Date: Tue, 12 Nov 2013 14:22:35 -0600
Subject: Re: [petsc-users] approaches to reduce computing time
From: [email protected]
To: [email protected]
CC: [email protected]; [email protected]
On Tue, Nov 12, 2013 at 2:14 PM, Roc Wang <[email protected]> wrote:
Thanks Jed,
I have questions about load balance and PC type below.
> From: [email protected]
> To: [email protected]; [email protected]
> Subject: Re: [petsc-users] approaches to reduce computing time
> Date: Sun, 10 Nov 2013 12:20:18 -0700
>
> Roc Wang <[email protected]> writes:
>
> > Hi all,
> >
> > I am trying to minimize the computing time to solve a large sparse
> > matrix. The matrix dimension is with m=321 n=321 and p=321. I am trying to
> > reduce the computing time from two directions: 1 finding a Pre-conditioner
> > to reduce the number of iterations which reduces the time numerically, 2
> > requesting more cores.
> >
> > ----For the first method, I tried several methods:
> > 1 default KSP and PC,
> > 2 -ksp_type fgmres -ksp_gmres_restart 30 -pc_type ksp -ksp_pc_type
> > jacobi,
> > 3 -ksp_type lgmres -ksp_gmres_restart 40 -ksp_lgmres_augment 10,
> > 4 -ksp_type lgmres -ksp_gmres_restart 50 -ksp_lgmres_augment 10,
> > 5 -ksp_type lgmres -ksp_gmres_restart 40 -ksp_lgmres_augment 10 -pc_type
> > asm (PCASM)
> >
> > The iterations and timing is like the following with 128 cores requested:
> > case# iter timing (s)
> > 1 1436 816
> > 2 3 12658
> > 3 1069 669.64
> > 4 872 768.12
> > 5 927 513.14
> >
> > It can be seen that change -ksp_gmres_restart and -ksp_lgmres_augment can
> > help to reduce the iterations but not the timing (comparing case 3 and 4).
> > Second, the PCASM helps a lot. Although the second option is able to
> > reduce iterations, the timing increases very much. Is it because more
> > operations are needed in the PC?

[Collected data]
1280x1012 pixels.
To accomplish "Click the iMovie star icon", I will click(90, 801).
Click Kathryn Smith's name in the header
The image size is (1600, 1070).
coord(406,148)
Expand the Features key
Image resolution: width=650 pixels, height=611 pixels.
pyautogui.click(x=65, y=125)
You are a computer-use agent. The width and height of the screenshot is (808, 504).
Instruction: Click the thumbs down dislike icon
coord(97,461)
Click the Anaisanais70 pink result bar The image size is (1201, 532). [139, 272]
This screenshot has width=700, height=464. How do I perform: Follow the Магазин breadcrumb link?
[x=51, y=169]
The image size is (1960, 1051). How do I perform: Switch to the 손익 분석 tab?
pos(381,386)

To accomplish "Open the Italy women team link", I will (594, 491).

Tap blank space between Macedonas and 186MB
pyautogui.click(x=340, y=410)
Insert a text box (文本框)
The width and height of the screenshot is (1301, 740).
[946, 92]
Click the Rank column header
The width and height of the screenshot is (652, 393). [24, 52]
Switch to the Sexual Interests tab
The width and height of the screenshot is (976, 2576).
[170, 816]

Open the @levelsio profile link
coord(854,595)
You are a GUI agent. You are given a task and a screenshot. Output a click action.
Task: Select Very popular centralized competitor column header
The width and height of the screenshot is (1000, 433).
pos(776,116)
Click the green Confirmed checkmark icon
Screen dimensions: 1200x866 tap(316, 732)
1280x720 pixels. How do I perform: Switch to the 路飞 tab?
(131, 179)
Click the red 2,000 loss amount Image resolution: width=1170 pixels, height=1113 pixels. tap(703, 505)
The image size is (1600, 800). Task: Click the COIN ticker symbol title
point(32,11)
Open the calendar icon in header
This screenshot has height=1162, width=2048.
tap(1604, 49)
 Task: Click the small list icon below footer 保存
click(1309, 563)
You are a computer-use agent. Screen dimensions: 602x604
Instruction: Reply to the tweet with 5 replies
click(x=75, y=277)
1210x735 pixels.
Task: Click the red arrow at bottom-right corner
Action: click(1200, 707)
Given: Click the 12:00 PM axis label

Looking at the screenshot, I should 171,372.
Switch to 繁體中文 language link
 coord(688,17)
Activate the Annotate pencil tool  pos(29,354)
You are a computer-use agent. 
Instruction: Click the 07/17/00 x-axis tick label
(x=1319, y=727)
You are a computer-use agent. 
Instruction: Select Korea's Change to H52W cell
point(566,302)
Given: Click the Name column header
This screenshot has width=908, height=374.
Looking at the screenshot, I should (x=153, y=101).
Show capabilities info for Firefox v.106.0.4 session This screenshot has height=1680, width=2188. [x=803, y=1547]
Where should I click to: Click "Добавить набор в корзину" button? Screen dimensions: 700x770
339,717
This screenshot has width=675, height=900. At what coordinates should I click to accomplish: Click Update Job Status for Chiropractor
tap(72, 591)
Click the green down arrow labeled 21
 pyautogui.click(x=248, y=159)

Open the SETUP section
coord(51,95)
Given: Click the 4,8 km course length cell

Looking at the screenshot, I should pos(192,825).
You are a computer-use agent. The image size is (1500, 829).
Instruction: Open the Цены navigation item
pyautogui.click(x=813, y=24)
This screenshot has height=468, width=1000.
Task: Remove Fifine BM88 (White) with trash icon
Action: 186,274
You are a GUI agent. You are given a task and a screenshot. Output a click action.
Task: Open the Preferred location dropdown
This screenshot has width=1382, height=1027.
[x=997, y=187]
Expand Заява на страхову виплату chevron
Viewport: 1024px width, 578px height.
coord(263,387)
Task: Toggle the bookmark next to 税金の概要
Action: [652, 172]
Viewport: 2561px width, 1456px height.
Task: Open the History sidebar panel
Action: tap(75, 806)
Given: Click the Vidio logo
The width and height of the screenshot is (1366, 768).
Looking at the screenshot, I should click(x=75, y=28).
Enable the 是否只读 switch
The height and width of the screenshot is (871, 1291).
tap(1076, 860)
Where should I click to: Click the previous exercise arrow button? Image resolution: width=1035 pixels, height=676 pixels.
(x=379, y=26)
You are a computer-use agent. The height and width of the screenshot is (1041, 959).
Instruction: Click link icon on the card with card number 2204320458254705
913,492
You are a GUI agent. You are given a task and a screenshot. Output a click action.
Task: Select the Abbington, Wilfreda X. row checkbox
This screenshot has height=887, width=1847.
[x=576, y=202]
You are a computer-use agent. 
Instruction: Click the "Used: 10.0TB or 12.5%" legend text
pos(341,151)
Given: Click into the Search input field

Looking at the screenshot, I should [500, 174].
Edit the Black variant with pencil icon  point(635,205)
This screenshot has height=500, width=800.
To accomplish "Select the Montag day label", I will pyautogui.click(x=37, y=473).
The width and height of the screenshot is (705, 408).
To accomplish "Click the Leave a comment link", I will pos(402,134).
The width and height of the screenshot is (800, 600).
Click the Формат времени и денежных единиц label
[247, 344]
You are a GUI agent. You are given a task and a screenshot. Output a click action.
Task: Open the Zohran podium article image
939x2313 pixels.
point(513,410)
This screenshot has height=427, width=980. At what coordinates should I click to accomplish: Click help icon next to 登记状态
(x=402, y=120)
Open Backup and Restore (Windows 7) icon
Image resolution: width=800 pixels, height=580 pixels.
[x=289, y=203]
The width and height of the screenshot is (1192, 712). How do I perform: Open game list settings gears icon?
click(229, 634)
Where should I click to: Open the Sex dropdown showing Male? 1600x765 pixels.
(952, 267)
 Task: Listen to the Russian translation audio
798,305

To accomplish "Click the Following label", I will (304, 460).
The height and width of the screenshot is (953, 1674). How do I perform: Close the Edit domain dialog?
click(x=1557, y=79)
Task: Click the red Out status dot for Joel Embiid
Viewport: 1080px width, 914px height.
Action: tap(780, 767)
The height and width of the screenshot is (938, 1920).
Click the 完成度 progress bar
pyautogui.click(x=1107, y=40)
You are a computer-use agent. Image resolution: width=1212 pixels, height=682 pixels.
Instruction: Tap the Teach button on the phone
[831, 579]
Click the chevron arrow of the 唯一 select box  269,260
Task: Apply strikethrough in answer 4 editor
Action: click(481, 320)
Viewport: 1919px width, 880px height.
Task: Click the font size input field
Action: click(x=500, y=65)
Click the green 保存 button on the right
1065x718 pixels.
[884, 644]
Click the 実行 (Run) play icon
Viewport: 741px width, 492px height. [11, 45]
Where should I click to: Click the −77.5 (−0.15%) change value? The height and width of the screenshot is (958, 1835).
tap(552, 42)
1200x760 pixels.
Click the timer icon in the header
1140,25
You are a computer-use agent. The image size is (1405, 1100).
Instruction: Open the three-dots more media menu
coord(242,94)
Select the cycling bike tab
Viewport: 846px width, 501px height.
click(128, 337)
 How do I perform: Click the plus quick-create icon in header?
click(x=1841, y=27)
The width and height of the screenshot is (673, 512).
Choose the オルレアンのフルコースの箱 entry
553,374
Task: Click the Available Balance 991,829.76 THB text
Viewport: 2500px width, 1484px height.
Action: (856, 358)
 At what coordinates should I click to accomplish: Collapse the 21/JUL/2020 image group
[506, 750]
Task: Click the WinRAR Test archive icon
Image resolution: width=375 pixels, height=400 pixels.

# [Set problem 1]
How would you translate this sentence from the mailing list thread on reducing computing time into Spanish: "I have questions about load balance and PC type below."?
# [Set problem 2]
Can you continue the mailing list thread on reducing computing time, starting after its final line?

# [Task answer 1]
Tengo preguntas sobre el balance de carga y el tipo de PC más abajo.

# [Task answer 2]
> >
> > My questions here are: 1. Which direction should I take to select
> > -ksp_gmres_restart and -ksp_lgmres_augment? For example, if larger
> > restart with large augment is better or larger restart with smaller
> > augment is better?
>
> Look at the -log_summary. By increasing the restart, the work in
> KSPGMRESOrthog will increase linearly, but the number of iterations
> might decrease enough to compensate. There is no general rule here
> since it depends on the relative expense of operations for your problem
> on your machine.
>
> > ----For the second method, I tried with -ksp_type lgmres -ksp_gmres_restart
> > 40 -ksp_lgmres_augment 10 -pc_type asm with different number of cores. I
> > found the speedup ratio increases slowly when more than 32 to 64 cores are
> > requested. I searched the milling list archives and found that I am very
> > likely running into the memory bandwidth bottleneck.
> > http://www.mail-archive.com/[email protected]/msg19152.html:
> >
> > # of cores iter timing
> > 1 923 19541.83
> > 4 929 5897.06
> > 8 932 4854.72
> > 16 924 1494.33
> > 32 924 1480.88
> > 64 928 686.89
> > 128 927 627.33
> > 256 926 552.93
>
> The bandwidth issue has more to do with using multiple cores within a
> node rather than between nodes. Likely the above is a load balancing
> problem or bad communication.
I use DM to manage the distributed data. The DM was created by calling
DMDACreate3d() and let PETSc decide the local number of nodes in each
direction. To my understand the load of each core is determined at this stage.
If the load balance is done when DMDACreate3d() is called and use PETSC_DECIDE
option? Or how should make the load balanced after DM is created?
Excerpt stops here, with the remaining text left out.